The Illinois Safety, Accountability, Fairness and Equity-Today (SAFE-T) Act changes multiple parts of Illinois' justice system with provisions like ending cash bail; limiting how flights determine whether defendants are flight risks; and allows defendants under electronic monitoring to leave home for 48 hours before they can be charged with escape.



Sounds like a SJW’s little slice of leftist heaven. 



The party has already started.









						Chicago shootings: 9 juveniles among 51 shot, 10 fatally, in weekend violence, police say
					

Nine juveniles are among at least 51 people shot, 10 fatally, in Chicago so far this weekend, police said.




					abc7chicago.com
				









“Gun ownership isn't a right. It's a privilege.”

That’s odd. Is there a new, modified SJW revision to the Constitution I’m not aware of?

Maybe you’ve fallen down and bumped your head again having one of those Biden moments?


----------



## JoeB131 (Oct 25, 2022)

Hollie said:


> Well, yes, SJW’s are incensed that criminals are held liable and responsible for their crimes.
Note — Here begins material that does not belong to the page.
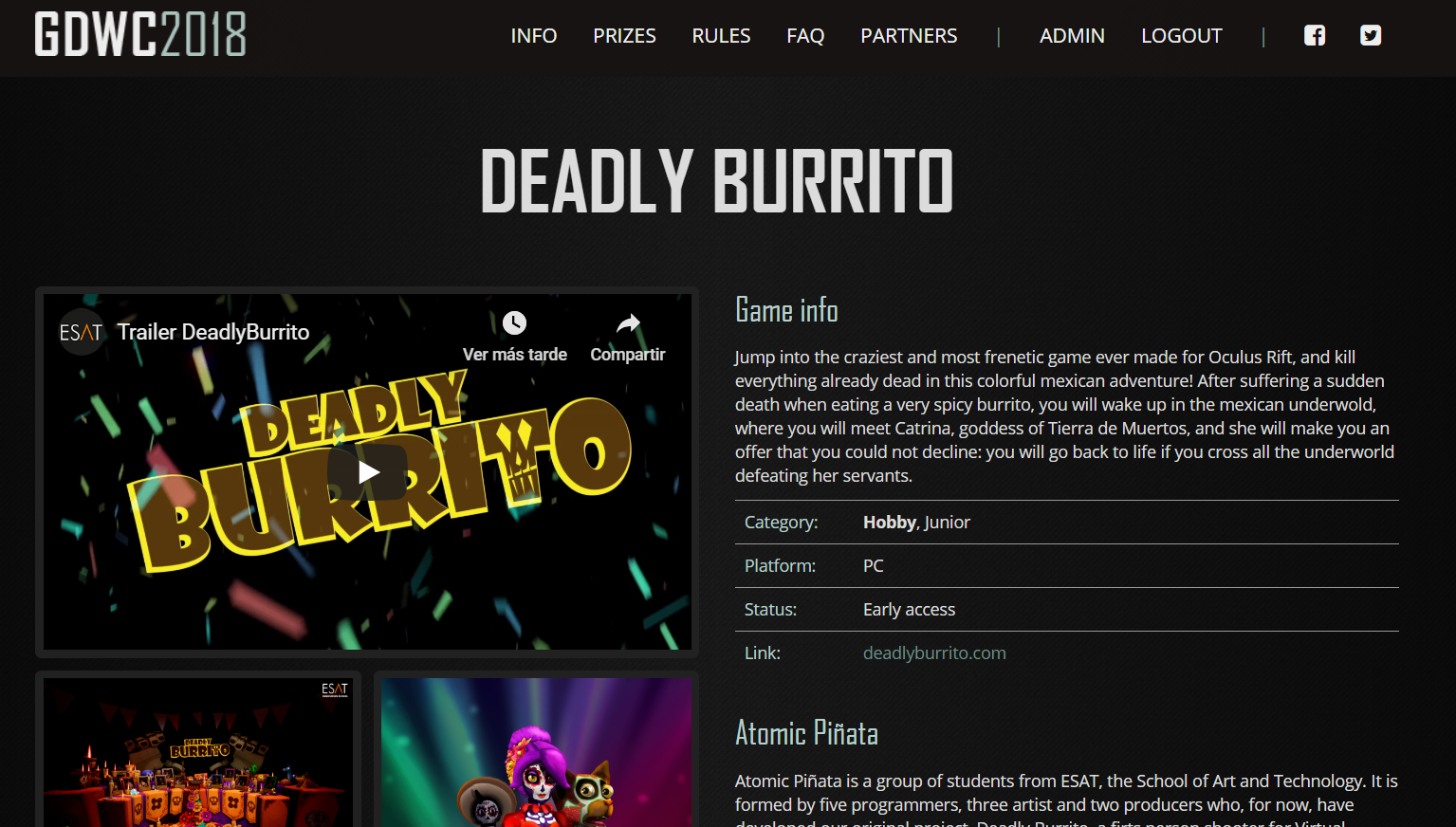Viewport: 1456px width, 827px height.
Task: Open the Catrina character artwork thumbnail
Action: pyautogui.click(x=536, y=752)
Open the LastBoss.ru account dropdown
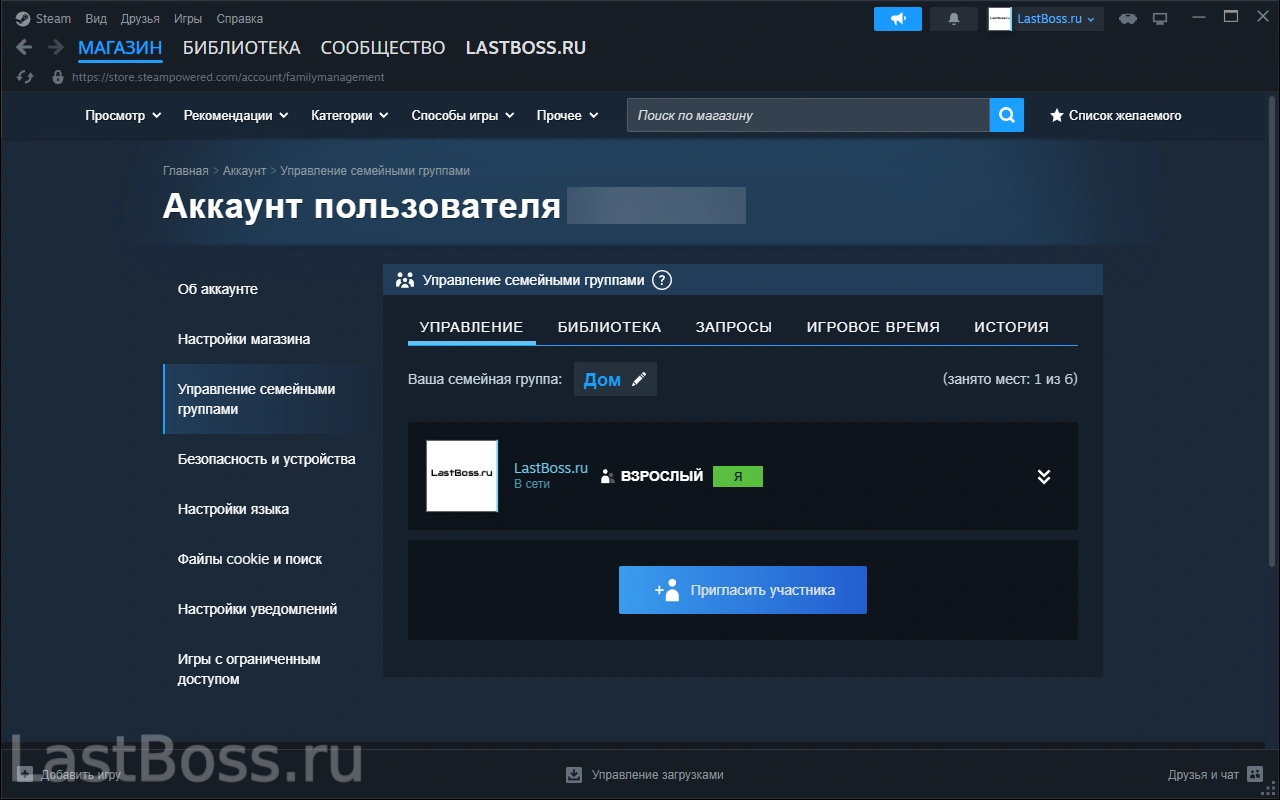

Let’s see how the leftist social justice experiment works when criminals are held to even lesser standards.



Let's get real, Crime rose to record highs under Trump.  
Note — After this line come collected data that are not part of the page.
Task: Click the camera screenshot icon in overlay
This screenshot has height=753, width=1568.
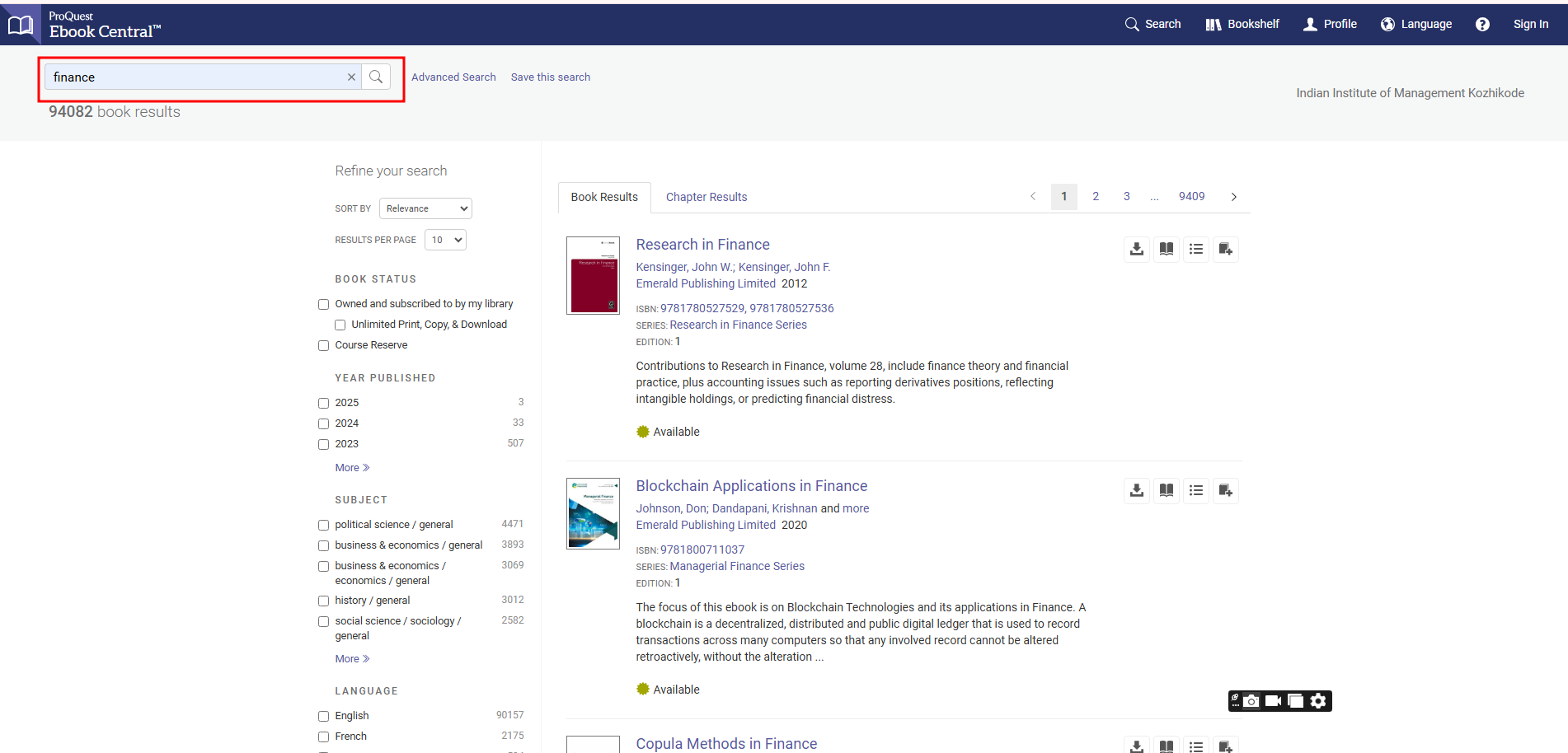Action: click(1251, 700)
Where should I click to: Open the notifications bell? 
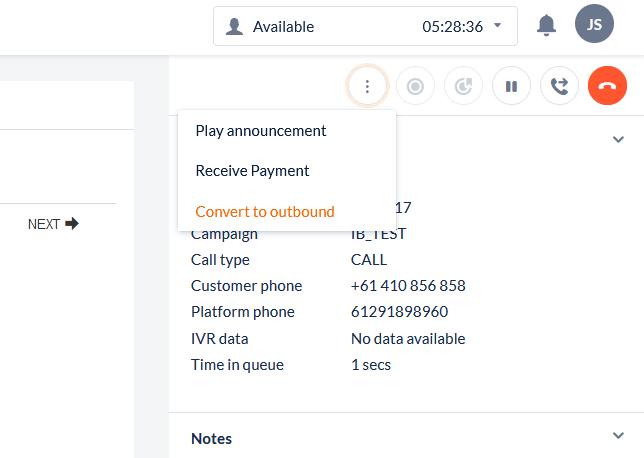[x=546, y=26]
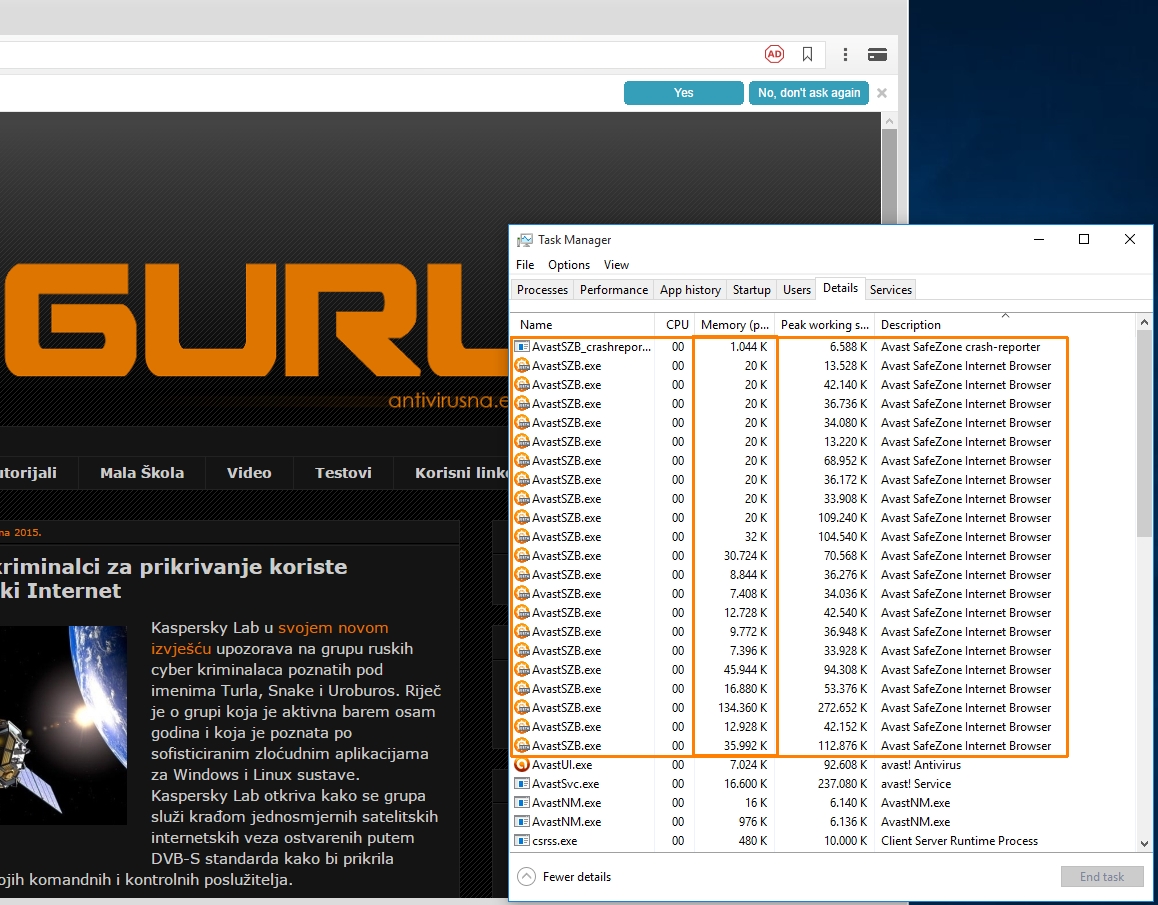Click the Task Manager vertical scrollbar thumb
The image size is (1158, 905).
(1144, 430)
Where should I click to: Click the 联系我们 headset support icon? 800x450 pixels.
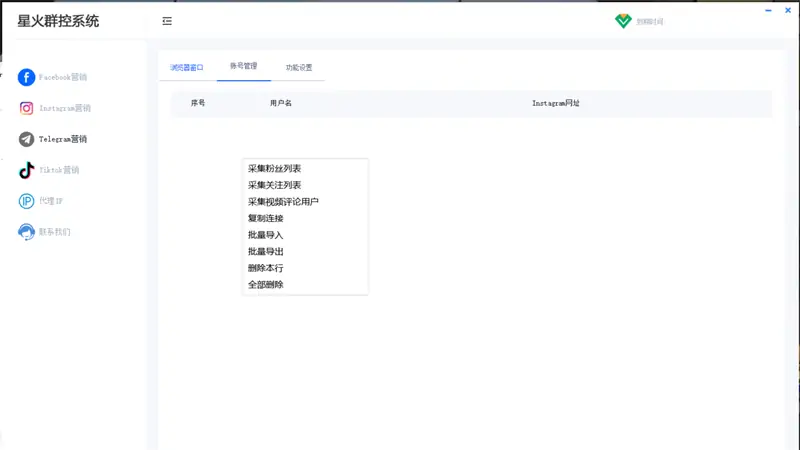pos(27,232)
You guys keep trying to pretend 2020 didn't happen. 



Hollie said:


> The Illinois Safety, Accountability, Fairness and Equity-Today (SAFE-T) Act changes multiple parts of Illinois' justice system with provisions like ending cash bail; limiting how flights determine whether defendants are flight risks; and allows defendants under electronic monitoring to leave home for 48 hours before they can be charged with escape.



Here's the thing... I actually had a discussion with a Police Officer on Saturday, who admitted most of what is being said about the SAFE-T Act is bullshit. 
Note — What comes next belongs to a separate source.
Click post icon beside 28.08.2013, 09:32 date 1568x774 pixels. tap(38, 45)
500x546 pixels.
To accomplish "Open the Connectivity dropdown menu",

The part of the law states that if a prosecutor can't prove a defendant is an immediate danger or a flight risk, then you have to give him release until his trial.   What we had before was the criminalization of poverty... Poor people of color staying in jail for the same petty offenses that white people can get bail for.   And it was ridiculous.  



Hollie said:


> Gun ownership isn't a right. It's a privilege.”
> 
> That’s odd. Is there a new, modified SJW revision to the Constitution I’m not aware of?
> 
> Maybe you’ve fallen down and bumped your head again having one of those Biden moments?



Not at all.  For most our history, the courts have ruled that the second amendment is about MILITIAS, not gun ownership.   Only after Heller did we have the insanity that we have now.  

Even the NRA supported sensible gun laws at one point.


----------



## Hollie (Oct 25, 2022)

JoeB131 said:


> Let's get real, Crime rose to record highs under Trump.
> 
> You guys keep trying to pretend 2020 didn't happen.
> 
> ...





Yes, let’s get real. Your TDS is a real syndrome. The leftist answer to crime ridden Illinois is to provide criminals with greater allowances for committing crimes. That seems like an obvious disaster waiting to happen but in the SJW mind, upside down is the norm.


----------



## Bob Blaylock (Oct 25, 2022)

Hollie said:


> Yes, let’s get real. Your TDS is a real syndrome. The leftist answer to crime ridden Illinois is to provide criminals with greater allowances for committing crimes. That seems like an obvious disaster waiting to happen but in the SJW mind, upside down is the norm.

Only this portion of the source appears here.